§ Available data
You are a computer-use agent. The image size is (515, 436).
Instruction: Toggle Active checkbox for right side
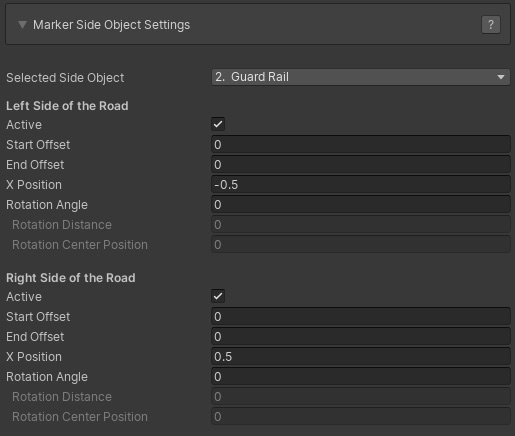pos(218,296)
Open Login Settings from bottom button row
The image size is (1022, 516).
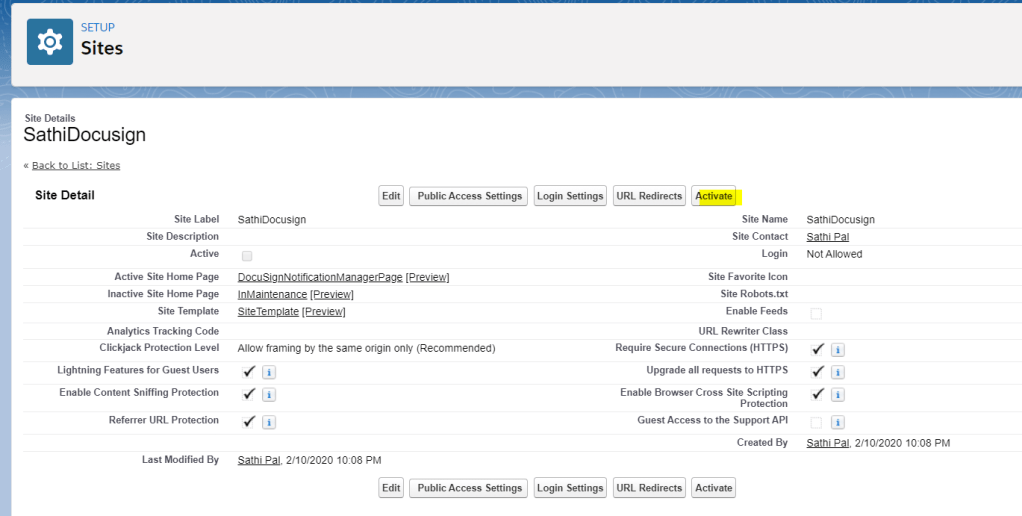pyautogui.click(x=570, y=488)
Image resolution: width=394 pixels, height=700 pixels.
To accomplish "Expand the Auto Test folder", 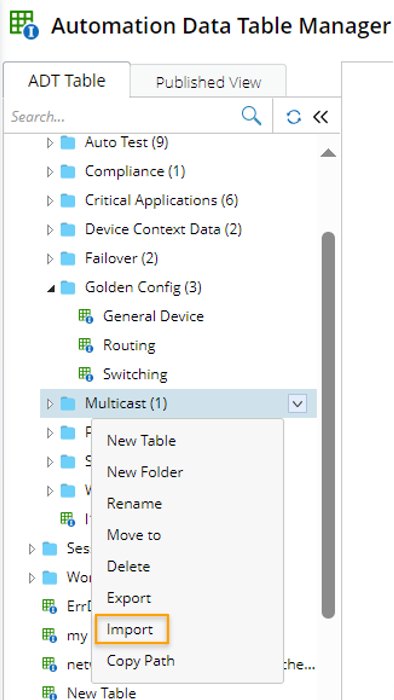I will (50, 142).
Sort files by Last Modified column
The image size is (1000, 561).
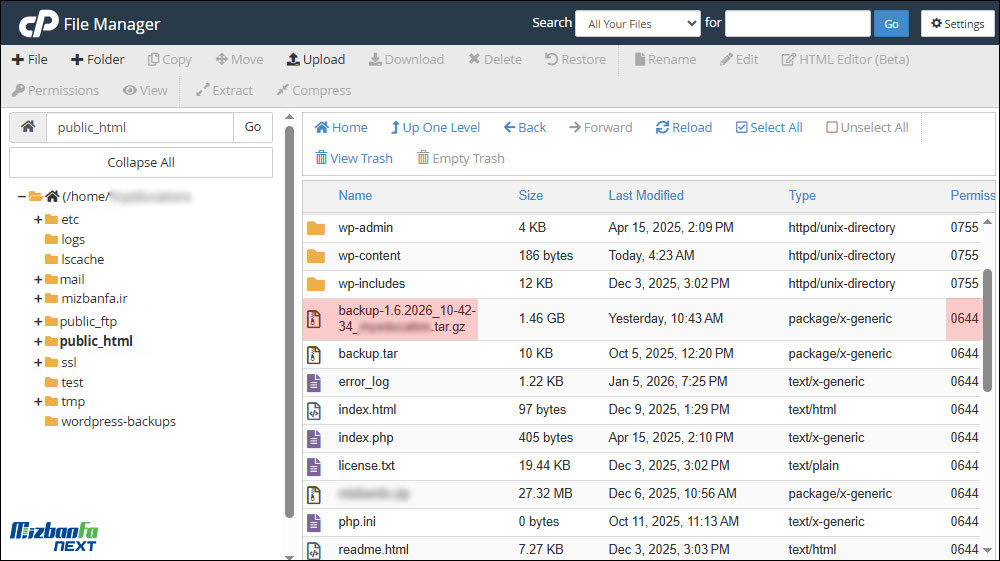click(645, 196)
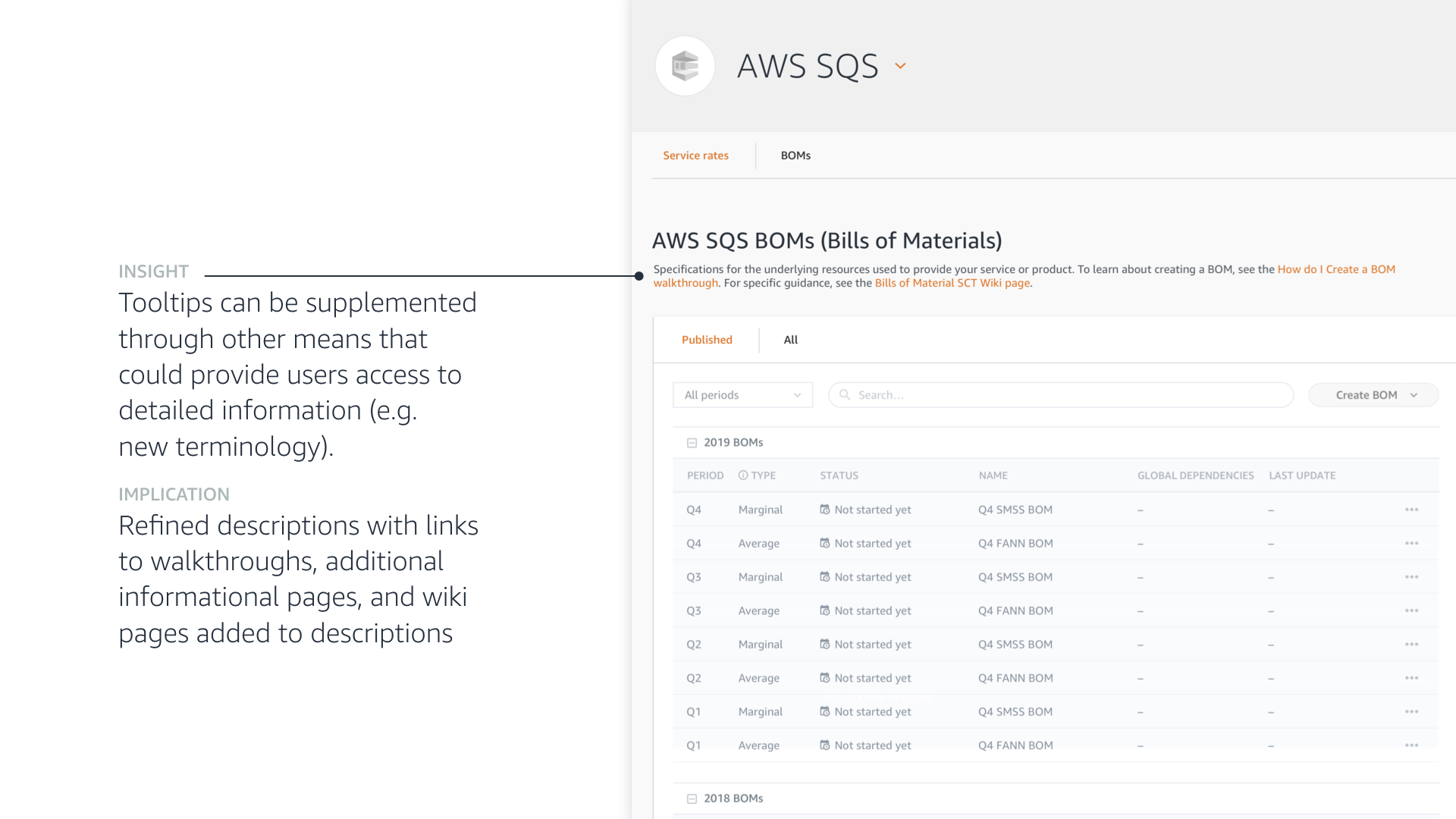This screenshot has height=819, width=1456.
Task: Click the magnifier icon in the search box
Action: point(845,395)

§ Work to be completed
Copy out the rows verbatim, starting at the line that contains "Sort files by Last Modified column" and continuing through the last line of the rows. Leave out the pictures.

§ Output
Sort files by Last Modified column
The image size is (1000, 561).
click(645, 196)
This screenshot has height=819, width=1456.
Task: Click the magnifier icon in the search box
Action: point(845,395)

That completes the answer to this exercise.